> **Directive 1**
Please copy the data items again, starting at the line that has "Select the P+2E+3Er+4Er floors cell" and continuing through the last data item, but swap "Collapse" for "Fold" and keep everything else the same.

The Peripheral Component Interconnect standard (in practice almost always shortened to PCI) specifies a computer bus for attaching peripheral devices to a computer motherboard (a so-called local bus). These devices can take the form of:

  • integrated circuits fitted on the motherboard itself (called planar devices in the PCI specification); or
  • expansion cards that fit in sockets.

PCI occurs commonly in PCs, where it has displaced ISA as the standard bus, but it also appears in other computer types. Unlike ISA buses, the PCI bus enables dynamic configuration of a peripheral device. At boot up time the PCI card's BIOS and the system BIOS interact and negotiate the resources that the PCI card requests. This enables allocation of IRQs and port addresses through a dynamic process, unlike the ISA bus case which required manual configuration of IRQs using external jumpers. Apart from this, the PCI bus provides a detailed description of all the connected PCI devices through the PCI Configuration Space.

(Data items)

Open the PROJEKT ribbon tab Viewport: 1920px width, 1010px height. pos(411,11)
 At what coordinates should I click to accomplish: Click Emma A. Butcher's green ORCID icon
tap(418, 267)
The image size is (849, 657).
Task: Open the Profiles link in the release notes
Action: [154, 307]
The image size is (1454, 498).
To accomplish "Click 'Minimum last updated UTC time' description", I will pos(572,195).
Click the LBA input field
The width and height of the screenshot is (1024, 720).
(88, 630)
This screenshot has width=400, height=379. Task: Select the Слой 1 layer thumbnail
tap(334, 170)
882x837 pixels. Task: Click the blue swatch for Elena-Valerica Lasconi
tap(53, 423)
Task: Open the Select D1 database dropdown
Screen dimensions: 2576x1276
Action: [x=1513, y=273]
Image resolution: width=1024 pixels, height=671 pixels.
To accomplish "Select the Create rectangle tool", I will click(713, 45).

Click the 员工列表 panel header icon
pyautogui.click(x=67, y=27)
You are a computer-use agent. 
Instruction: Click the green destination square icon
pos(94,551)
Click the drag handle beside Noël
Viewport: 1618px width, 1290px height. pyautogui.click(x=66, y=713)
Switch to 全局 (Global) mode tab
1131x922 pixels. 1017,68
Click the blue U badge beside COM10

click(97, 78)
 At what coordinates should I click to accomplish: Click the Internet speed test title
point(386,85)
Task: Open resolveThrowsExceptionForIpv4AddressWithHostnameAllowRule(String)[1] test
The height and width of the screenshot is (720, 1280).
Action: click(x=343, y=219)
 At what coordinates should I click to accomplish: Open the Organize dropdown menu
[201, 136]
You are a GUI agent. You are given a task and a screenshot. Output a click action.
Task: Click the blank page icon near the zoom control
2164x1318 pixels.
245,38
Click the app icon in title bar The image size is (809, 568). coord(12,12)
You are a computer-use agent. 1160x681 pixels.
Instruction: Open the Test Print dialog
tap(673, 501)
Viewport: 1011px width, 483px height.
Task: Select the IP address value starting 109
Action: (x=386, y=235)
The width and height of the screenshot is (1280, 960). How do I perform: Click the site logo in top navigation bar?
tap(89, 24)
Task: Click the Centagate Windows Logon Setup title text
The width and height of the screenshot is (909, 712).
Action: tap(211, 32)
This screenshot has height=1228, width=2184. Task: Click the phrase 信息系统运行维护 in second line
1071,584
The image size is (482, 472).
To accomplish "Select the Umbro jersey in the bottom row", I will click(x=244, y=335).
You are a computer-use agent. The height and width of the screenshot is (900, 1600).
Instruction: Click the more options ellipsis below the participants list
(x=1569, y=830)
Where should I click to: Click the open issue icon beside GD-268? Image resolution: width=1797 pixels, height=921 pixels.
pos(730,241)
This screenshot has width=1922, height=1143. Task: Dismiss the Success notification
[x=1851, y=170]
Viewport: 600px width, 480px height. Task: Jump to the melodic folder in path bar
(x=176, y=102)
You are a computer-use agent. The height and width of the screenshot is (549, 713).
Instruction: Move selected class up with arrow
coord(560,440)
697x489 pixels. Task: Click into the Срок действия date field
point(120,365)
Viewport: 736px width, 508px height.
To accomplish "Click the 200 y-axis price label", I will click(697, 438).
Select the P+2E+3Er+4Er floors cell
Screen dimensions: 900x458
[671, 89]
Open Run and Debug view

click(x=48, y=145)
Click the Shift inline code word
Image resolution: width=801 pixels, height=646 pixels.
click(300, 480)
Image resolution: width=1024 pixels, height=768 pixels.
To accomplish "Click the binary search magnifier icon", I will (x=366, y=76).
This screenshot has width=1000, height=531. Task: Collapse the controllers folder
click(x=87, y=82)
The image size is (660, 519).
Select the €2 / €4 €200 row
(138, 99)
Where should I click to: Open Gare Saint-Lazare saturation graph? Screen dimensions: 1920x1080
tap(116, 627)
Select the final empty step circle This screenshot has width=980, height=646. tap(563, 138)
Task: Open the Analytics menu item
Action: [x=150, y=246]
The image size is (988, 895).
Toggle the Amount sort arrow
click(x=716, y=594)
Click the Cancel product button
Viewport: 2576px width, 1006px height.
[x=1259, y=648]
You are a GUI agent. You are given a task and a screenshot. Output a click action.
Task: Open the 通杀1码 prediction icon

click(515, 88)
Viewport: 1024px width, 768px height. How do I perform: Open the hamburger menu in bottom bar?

> **Directive 2**
Answer these questions from the PCI passage.
(a) What is Peripheral Component Interconnect almost always shortened to?
(b) In the ISA bus case, what was used for manual configuration of IRQs?
(c) Through what does the PCI bus provide a detailed description of all connected PCI devices?

> **Written response 1**
Select the P+2E+3Er+4Er floors cell
Screen dimensions: 900x458
[671, 89]
Open Run and Debug view

click(x=48, y=145)
Click the Shift inline code word
Image resolution: width=801 pixels, height=646 pixels.
click(300, 480)
Image resolution: width=1024 pixels, height=768 pixels.
To accomplish "Click the binary search magnifier icon", I will (x=366, y=76).
This screenshot has width=1000, height=531. Task: Fold the controllers folder
click(x=87, y=82)
The image size is (660, 519).
Select the €2 / €4 €200 row
(138, 99)
Where should I click to: Open Gare Saint-Lazare saturation graph? Screen dimensions: 1920x1080
tap(116, 627)
Select the final empty step circle This screenshot has width=980, height=646. tap(563, 138)
Task: Open the Analytics menu item
Action: [x=150, y=246]
The image size is (988, 895).
Toggle the Amount sort arrow
click(x=716, y=594)
Click the Cancel product button
Viewport: 2576px width, 1006px height.
[x=1259, y=648]
You are a GUI agent. You are given a task and a screenshot. Output a click action.
Task: Open the 通杀1码 prediction icon

click(515, 88)
Viewport: 1024px width, 768px height. How do I perform: Open the hamburger menu in bottom bar?

> **Written response 2**
(a) PCI
(b) External jumpers
(c) The PCI Configuration Space